Amendment No. 1 to Series 2021-1 Supplement to Base Indenture, dated as of

Contract Categories: Business Finance - Indenture Agreements
EX-4.2 3 dbrg8-k04012022exhibit42.htm EX-4.2 Document
Exhibit 4.2








AMENDMENT NO. 1. TO
SERIES 2021-1
INDENTURE SUPPLEMENT
among
DIGITALBRIDGE ISSUER, LLC,
DIGITALBRIDGE CO-ISSUER, LLC,
THE SUBSIDIARIES OF THE CO-ISSUERS PARTY HERETO,
as the Obligors,
and
CITIBANK, N.A.,
as the Indenture Trustee



Secured Fund Fee Revenue Notes, Series 2021-1



AMENDMENT NO. 1. TO
SERIES 2021-1 INDENTURE SUPPLEMENT
THIS AMENDMENT NO. 1. TO SERIES 2021-1 INDENTURE SUPPLEMENT, dated as of April 1, 2022 (this “Amendment”), by and among DIGITALBRIDGE ISSUER, LLC, a Delaware limited liability company (the “Issuer”), DIGITALBRIDGE CO-ISSUER, LLC, a Delaware limited liability company (the “Co-Issuer” and, together with the Issuer, the “Co-Issuers”), the direct and indirect subsidiaries of the Co-Issuers party hereto (each, an “Asset Entity” and, together with the Co-Issuers, the “Closing Date Obligors”) and CITIBANK, N.A., a national banking association, not in its individual capacity but solely as indenture trustee (in such capacity, together with its permitted successors and assigns, the “Indenture Trustee”), hereby amends the Series 2021-1 Indenture Supplement, dated as of July 9, 2021 (the “Series Indenture Supplement”).

══════════════════════════════

• REQUIRED TASK 1:
Can you recast the entries, from the line containing "1389x868 pixels." through the line containing "Screen dimensions: 1080x637", as a JSON list of strings with one string per line and blank lines omitted?

══════════════════════════════

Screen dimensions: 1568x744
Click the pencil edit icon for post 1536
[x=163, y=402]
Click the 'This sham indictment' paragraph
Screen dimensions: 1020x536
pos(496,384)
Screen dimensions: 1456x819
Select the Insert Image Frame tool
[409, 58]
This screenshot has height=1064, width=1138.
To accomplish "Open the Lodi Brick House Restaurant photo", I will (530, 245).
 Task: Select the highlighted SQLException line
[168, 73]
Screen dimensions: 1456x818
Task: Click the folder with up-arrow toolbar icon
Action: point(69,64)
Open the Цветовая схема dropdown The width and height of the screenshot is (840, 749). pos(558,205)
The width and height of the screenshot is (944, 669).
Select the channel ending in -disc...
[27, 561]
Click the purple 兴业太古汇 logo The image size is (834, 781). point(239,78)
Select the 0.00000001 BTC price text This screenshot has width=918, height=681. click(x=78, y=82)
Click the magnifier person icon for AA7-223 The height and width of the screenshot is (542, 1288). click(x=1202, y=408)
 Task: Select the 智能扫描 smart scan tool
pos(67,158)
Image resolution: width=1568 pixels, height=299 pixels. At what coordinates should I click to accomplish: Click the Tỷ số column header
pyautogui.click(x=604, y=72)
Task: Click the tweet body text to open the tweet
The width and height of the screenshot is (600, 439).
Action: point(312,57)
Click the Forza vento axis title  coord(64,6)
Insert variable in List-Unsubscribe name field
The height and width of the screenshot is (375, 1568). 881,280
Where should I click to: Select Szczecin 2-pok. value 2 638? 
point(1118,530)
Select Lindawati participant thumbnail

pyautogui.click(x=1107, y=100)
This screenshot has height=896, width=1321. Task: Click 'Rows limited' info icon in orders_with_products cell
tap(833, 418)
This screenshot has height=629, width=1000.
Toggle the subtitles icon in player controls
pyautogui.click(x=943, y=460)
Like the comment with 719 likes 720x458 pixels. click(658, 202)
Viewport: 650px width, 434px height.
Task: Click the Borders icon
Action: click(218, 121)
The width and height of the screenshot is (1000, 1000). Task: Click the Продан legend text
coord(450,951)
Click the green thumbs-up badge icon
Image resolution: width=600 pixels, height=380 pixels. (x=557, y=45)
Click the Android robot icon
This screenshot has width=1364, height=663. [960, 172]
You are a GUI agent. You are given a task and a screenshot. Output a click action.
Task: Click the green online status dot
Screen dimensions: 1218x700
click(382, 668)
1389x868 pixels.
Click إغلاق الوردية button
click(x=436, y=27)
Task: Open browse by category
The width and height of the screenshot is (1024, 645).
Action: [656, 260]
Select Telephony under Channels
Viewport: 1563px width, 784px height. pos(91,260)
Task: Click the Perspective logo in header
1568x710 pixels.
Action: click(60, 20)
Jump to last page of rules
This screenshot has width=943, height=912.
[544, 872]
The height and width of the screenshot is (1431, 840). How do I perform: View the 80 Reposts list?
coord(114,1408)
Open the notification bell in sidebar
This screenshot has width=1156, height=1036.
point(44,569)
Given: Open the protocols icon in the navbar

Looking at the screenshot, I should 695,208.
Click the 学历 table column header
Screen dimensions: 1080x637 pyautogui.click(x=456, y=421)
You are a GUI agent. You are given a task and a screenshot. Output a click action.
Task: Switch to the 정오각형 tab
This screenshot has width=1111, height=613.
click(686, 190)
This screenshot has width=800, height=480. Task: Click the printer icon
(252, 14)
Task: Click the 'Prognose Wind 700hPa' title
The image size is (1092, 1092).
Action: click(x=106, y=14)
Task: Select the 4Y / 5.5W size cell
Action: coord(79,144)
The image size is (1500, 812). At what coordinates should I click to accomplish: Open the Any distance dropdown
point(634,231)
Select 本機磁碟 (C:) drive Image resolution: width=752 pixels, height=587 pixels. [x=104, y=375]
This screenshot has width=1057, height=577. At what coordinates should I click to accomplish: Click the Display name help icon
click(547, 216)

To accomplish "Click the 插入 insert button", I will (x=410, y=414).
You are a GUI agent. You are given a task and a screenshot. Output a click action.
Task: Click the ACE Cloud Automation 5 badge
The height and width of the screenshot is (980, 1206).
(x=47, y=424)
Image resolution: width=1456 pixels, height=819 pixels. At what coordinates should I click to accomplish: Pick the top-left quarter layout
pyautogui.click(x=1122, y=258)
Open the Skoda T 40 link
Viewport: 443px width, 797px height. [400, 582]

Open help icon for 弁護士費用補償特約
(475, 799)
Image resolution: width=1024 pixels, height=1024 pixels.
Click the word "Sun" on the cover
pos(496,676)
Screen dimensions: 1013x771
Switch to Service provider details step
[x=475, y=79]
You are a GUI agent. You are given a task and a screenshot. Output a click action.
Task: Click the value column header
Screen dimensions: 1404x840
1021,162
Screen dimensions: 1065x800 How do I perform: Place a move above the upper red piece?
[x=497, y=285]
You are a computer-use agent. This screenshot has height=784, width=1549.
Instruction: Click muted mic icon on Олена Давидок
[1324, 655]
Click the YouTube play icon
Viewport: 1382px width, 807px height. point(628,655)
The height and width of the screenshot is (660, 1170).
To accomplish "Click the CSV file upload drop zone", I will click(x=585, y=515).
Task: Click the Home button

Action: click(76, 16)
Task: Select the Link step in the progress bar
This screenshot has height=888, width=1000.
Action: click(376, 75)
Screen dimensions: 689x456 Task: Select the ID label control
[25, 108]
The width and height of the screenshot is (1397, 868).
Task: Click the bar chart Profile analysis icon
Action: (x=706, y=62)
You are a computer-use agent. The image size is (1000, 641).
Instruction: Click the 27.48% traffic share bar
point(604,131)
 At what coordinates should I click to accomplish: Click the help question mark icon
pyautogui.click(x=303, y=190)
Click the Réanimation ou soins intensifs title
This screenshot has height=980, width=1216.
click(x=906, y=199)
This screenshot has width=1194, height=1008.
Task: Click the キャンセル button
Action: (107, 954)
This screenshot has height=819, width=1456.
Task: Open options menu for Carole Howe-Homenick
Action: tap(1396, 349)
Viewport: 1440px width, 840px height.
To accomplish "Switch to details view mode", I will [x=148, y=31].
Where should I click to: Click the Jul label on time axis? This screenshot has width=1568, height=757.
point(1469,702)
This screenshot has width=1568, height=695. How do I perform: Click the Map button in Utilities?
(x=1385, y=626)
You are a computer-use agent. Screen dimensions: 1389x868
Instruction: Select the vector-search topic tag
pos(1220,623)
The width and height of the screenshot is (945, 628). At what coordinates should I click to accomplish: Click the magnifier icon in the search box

══════════════════════════════

• REQUIRED TASK 2:
Answer these questions about the indenture amendment:
(a) What date is the Amendment dated as of?
(b) What kind of entity is Citibank, N.A. described as?
(c) What date is the Series 2021-1 Indenture Supplement dated as of?

• TASK ANSWER 1:
[
  "1389x868 pixels.",
  "Click إغلاق الوردية button",
  "click(x=436, y=27)",
  "Task: Open browse by category",
  "The width and height of the screenshot is (1024, 645).",
  "Action: [656, 260]",
  "Select Telephony under Channels",
  "Viewport: 1563px width, 784px height. pos(91,260)",
  "Task: Click the Perspective logo in header",
  "1568x710 pixels.",
  "Action: click(60, 20)",
  "Jump to last page of rules",
  "This screenshot has width=943, height=912.",
  "[544, 872]",
  "The height and width of the screenshot is (1431, 840). How do I perform: View the 80 Reposts list?",
  "coord(114,1408)",
  "Open the notification bell in sidebar",
  "This screenshot has width=1156, height=1036.",
  "point(44,569)",
  "Given: Open the protocols icon in the navbar",
  "Looking at the screenshot, I should 695,208.",
  "Click the 学历 table column header",
  "Screen dimensions: 1080x637 pyautogui.click(x=456, y=421)"
]

• TASK ANSWER 2:
(a) April 1, 2022
(b) A national banking association
(c) July 9, 2021